Every exclamation mark marks a compromise:

  • Eve logs in using Alice's credentials
  • Eve launches Connect on Alice's computer (or tricks Alice to do it!)
  • Alice accepts the authentication attempt
  • Eve's session is wrongly blessed as if she had a trusted device

This conjunction of compromises is rather unlikely, but not impossible. In particular, the last item of the chain should not happen. We can do better.

Web authentication, take #2

It's clear that we need to take the source of the requests into account. Let's revisit our initial design with a few additions:

delegated authentication, second draft

delegated authentication, second draft

We expect the browser and Connect to be in the same machine, therefore when both talk to Teleport their IP must match.

This prevents Eve from remotely tricking Alice to authenticate on her behalf. Eve and Alice are at different locations, the IP check fails and, consequently, the device authentication attempt fails.

Defeating a remote attacker is valuable, but what happens if Eve and Alice are in the same network?

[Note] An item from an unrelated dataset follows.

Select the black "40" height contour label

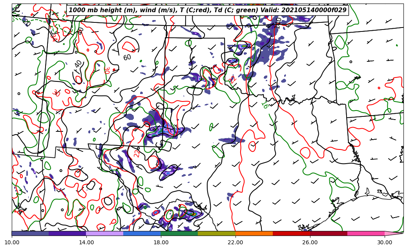(78, 63)
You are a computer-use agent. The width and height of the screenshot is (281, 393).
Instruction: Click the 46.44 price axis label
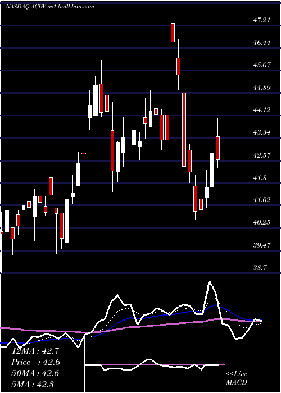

Attacking the process boundary, again

Verifying the source IP is a good start, but it doesn't guarantee co-location. After all, many different computers can appear to have the same IP.

If Eve can appear to use the same IP as Alice, how can we tell them apart?

The Token Move check

We've granted many (hypothetical) powers to Eve in our quest to find vulnerabilities, but we still have an unexplored avenue for defense: what if Connect talked back to the browser?

Connect is signed by Teleport. In certain operating systems, like macOS, this signature is a prerequisite to access the Secure Enclave (and, consequently, the device's private key). We can rely on Connect to be genuine: a maliciously modified version won't have access to the device key.

One additional hop thwarts all of Eve's attempts to move the webToken:

token move check

token move check

Having Connect open the browser lets us assert that both processes are in the same machine. The key changes in the design are:

  1. Teleport records the originating session during its initial login attempt
  2. When Connect authenticates the device the ceremony doesn't end, instead it gets a "device confirmation token" (shortened to "confirmToken")
  3. The confirmation token must flow back to the browser that started it all, then all the way to Teleport, through the same web session.
  4. Spending the confirmation token ends the ceremony, blessing the web session with device trust on success

Let's see what happens to Eve's hacking attempt:

Eve fails

Eve fails

Eve can't stop Connect from opening Alice's local browser. The token move is detected through the sudden web session change and the hacking attempt is defeated.

In truth our actual implementation adds many other verifications in order to make Eve's life even harder. Have you guessed what some of them are?

Closing words

Device trust for the web is a problem made hard by the constrained browser environment. Our solution of choice tackles delegated device authentication, facing the challenges inherent to proving that both the browser and Connect are, indeed, co-located.

If you are wondering how device authentication in the Web looks for the end-user, here's a quick demo (the green shield marks a session with a trusted device):

In an ideal world we would tap directly into browser or operating system capabilities and attest the device and processes involved in those ceremonies. This may yet come to be.